Sami Barkal in Turkey in 2015.
Sami Barkal in Turkey in 2015. He worked from 2am to 8pm harvesting and packing vegetables. Photograph: Sami Barkal

After numerous attempts, Barkal finally managed to reach Germany at the end of 2018 where his claim for asylum was granted by the authorities.

Today he works at a supermarket in Norden, a town on Germany’s North Sea coast. After finishing school, he plans to pursue a career in nursing. However, Barkal has not forgotten the abuses he suffered. He has substantially contributed to trying to uncover what has been going on in Croatia, also speaking at the European parliament.

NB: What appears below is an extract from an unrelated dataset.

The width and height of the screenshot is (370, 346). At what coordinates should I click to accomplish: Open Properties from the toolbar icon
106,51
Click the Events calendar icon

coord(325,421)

Carsten Gericke, a partner lawyer for the European Center for Constitutional and Human Rights (ECCHR), an independent, nonprofit non-governmental organisation with the aim of enforcing human rights through legal means, represents Barkal and two other Syrians in their case in front of the European court of human rights. He says his clients explained how they were “subject to a collective expulsion” and “were not given a chance to explain their situation individually and were forced back together without any evaluation. Barkal also had no chance to challenge his return, and although he was a minor, officers sent him back to Bosnia without assessing the risks for him and in the full knowledge they were forcing him back into destitution in Bosnia, which had no effective asylum system at the time.”

Gericke adds that Barkal’s case “challenges Croatia’s pushback policy more broadly: Croatian officers routinely handle people outside of the framework of the law, making no official records of the presence of refugees and migrants on their territory, holding them in incommunicado detention and obstructing their access to asylum or any legal advice or support.”

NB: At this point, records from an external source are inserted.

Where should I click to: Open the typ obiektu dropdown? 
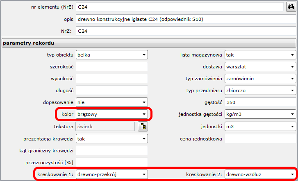pos(111,55)
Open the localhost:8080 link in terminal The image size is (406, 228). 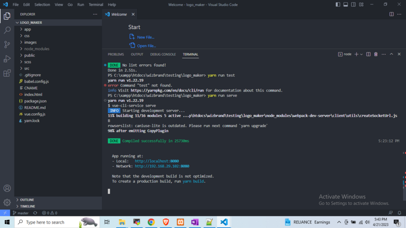pyautogui.click(x=156, y=161)
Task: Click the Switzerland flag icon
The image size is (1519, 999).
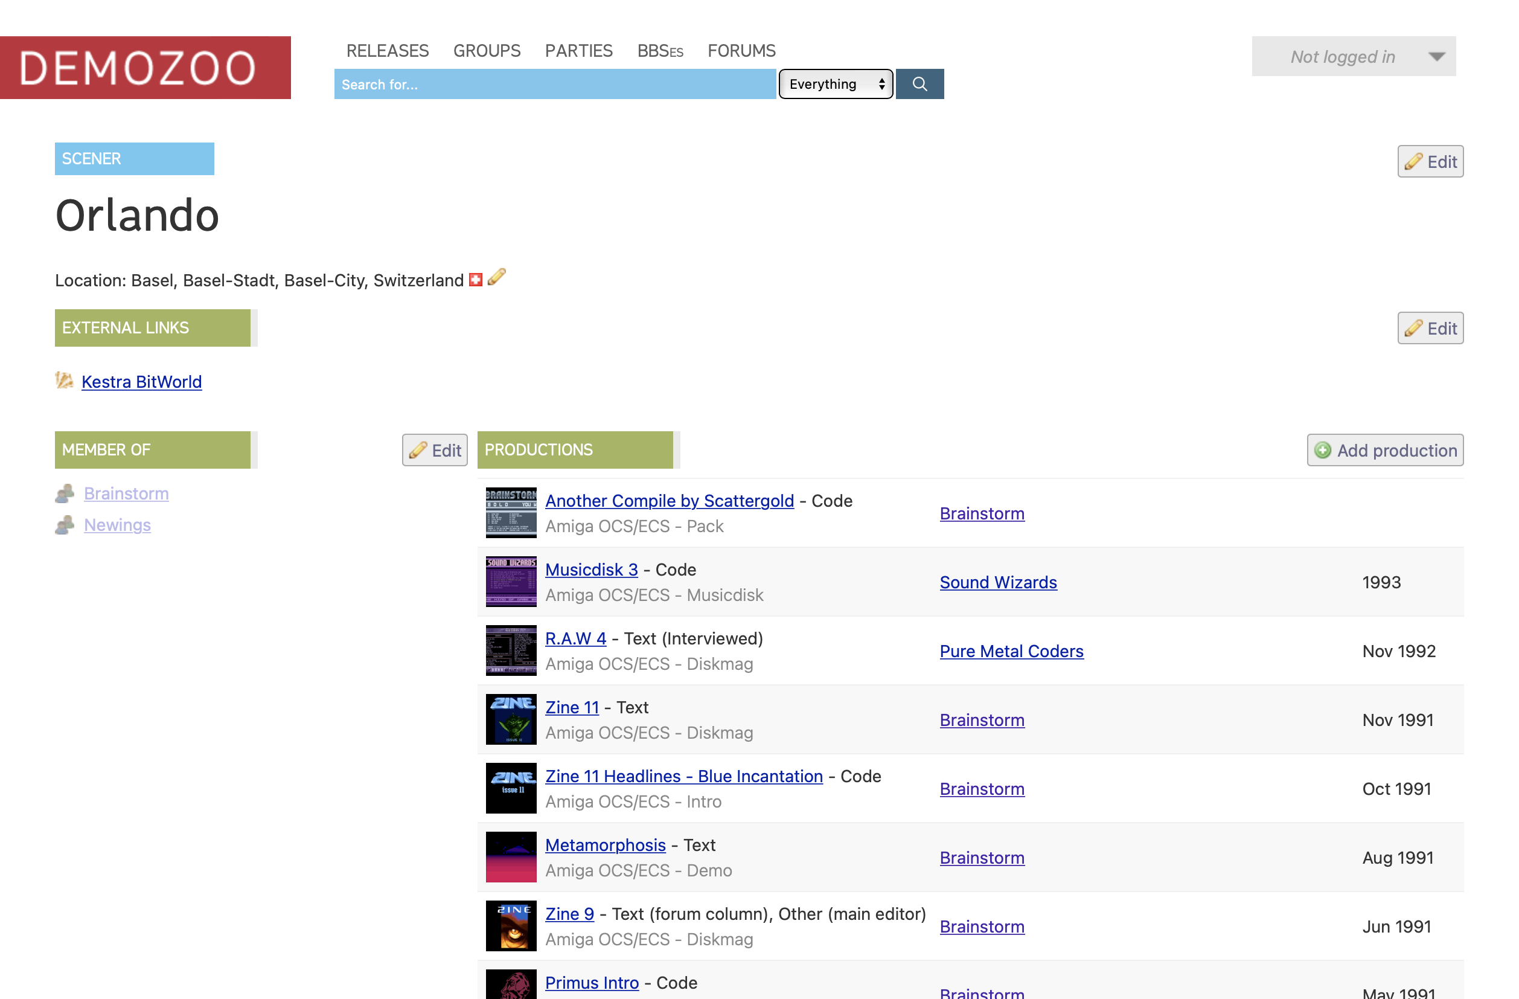Action: click(x=475, y=280)
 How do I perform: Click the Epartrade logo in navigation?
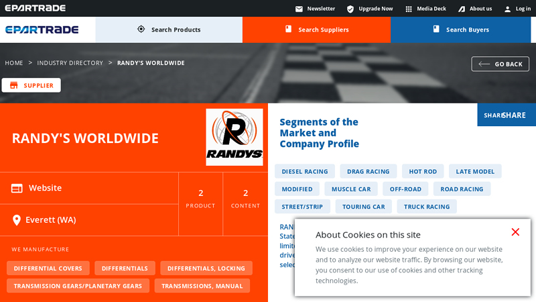[x=42, y=30]
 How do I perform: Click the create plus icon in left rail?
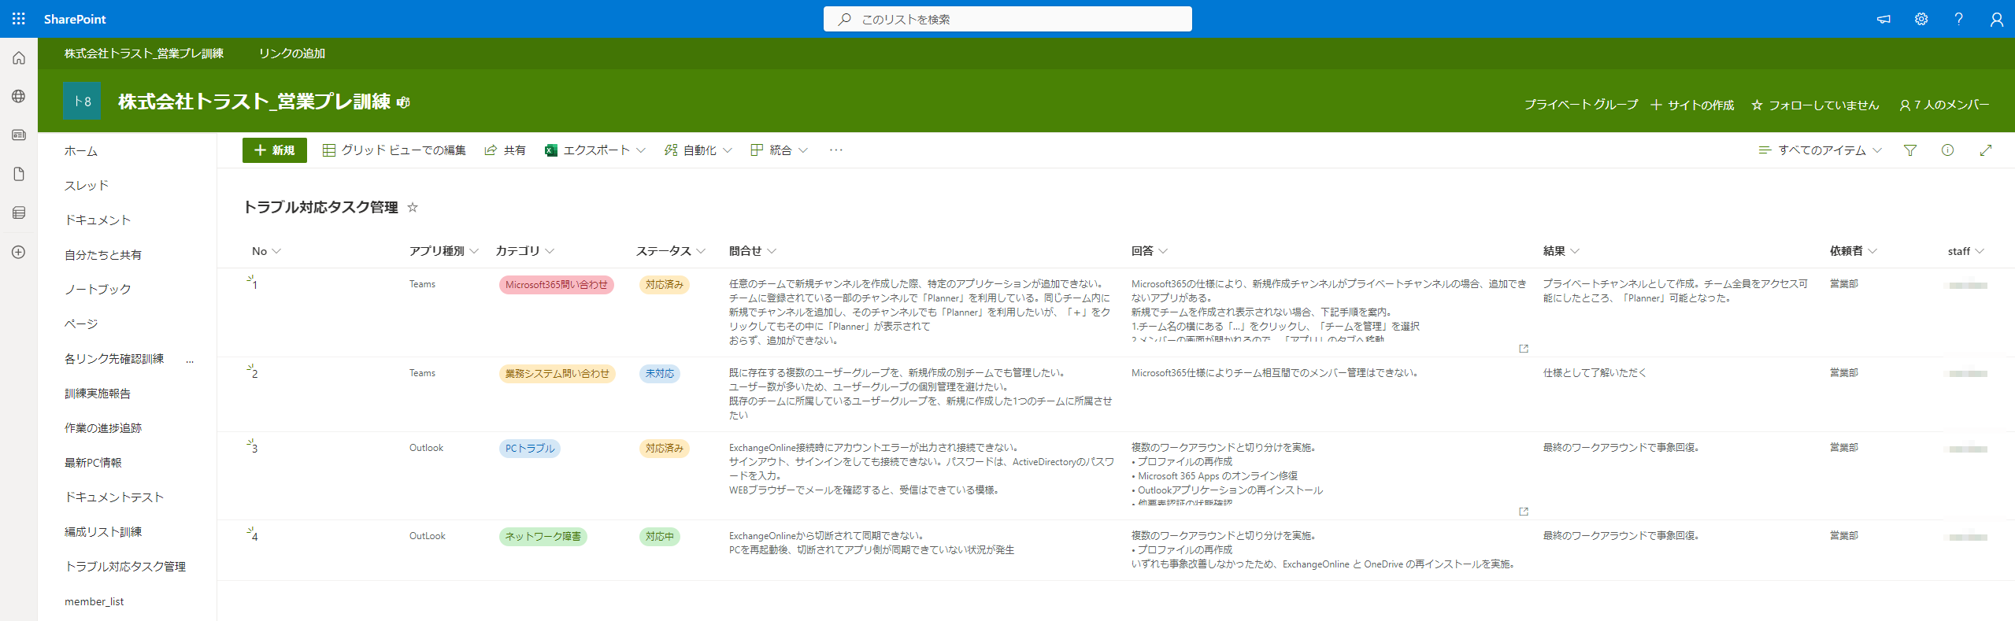[x=19, y=252]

According to ECCHR, Barkal’s case is exceptional, as many others have experienced similar situations, but only a few cases make it to international courts due to the logistical hurdles involved.

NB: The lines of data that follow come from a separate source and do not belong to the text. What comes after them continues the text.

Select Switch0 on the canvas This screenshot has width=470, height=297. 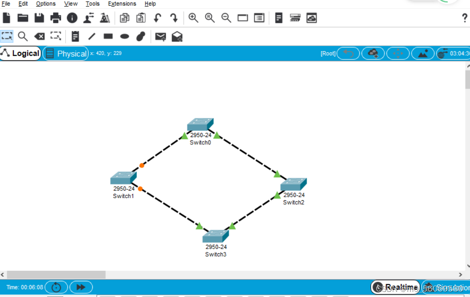click(x=200, y=125)
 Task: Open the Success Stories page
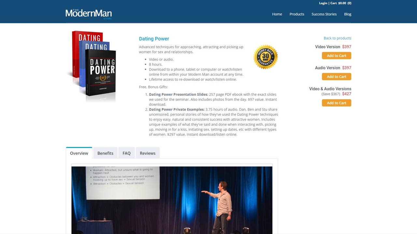coord(324,14)
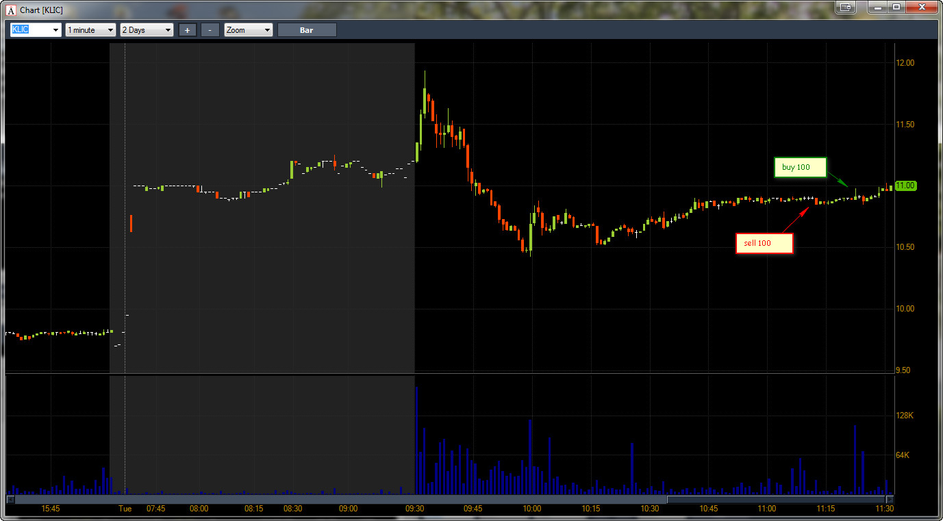This screenshot has width=943, height=521.
Task: Expand the 1 minute interval dropdown
Action: click(x=90, y=30)
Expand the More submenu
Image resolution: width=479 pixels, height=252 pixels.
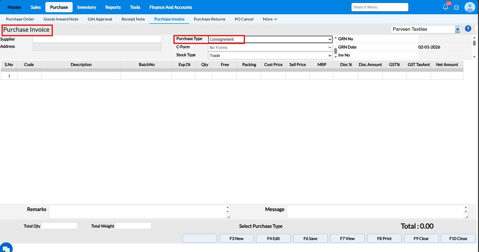pos(270,19)
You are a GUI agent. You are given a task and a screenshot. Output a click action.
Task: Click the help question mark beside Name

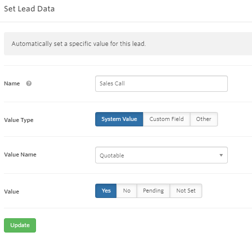tap(29, 83)
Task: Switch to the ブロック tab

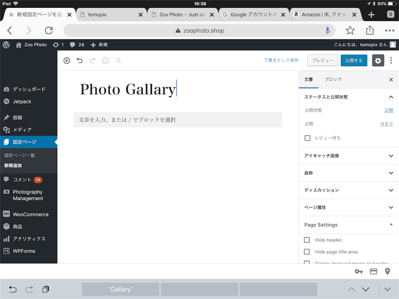Action: point(333,79)
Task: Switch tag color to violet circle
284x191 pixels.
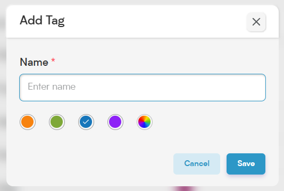Action: click(x=115, y=122)
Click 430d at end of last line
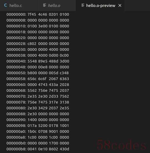This screenshot has height=153, width=150. 64,149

Sami in Velika Kladuša, Bosnia, in October 2018.
Sami in Velika Kladuša, Bosnia, in October 2018. Photograph: Sami Barkal

The court must now determine that Croatia violated Sami’s rights by illegally expelling him to Bosnia when he was a minor. In addition to this finding, Croatia would be required to guarantee that such violations do not occur again. They would need to develop an action plan and provide reports on its implementation.

Despite testimonies from aid workers, media and journalists, Croatia has consistently denied it pushed back asylum seekers to Bosnia or used violence against them.

However, in 2019, after months of official denials, in an interview with Swiss television, the then Croatian president Kolinda Grabar-Kitarović appeared to admit the pushbacks were taking place. She denied they were illegal and also said police used force when doing so.

“I have spoken with the interior minister, the chief of police and officers on the ground, and they assured me that they have not used excessive force,” Grabar-Kitarović said, as reported from the interview. “Of course, some force is necessary during pushbacks.”

The ECHR ruled in 2019 that Croatian police were responsible for the death of a six-year-old Afghan girl. The authorities had forced her family to return to Serbia by crossing train tracks without allowing them to seek asylum.

The girl, named Madina Hussiny, was struck and killed by a train after being pushed back with her family by Croatian authorities in 2017.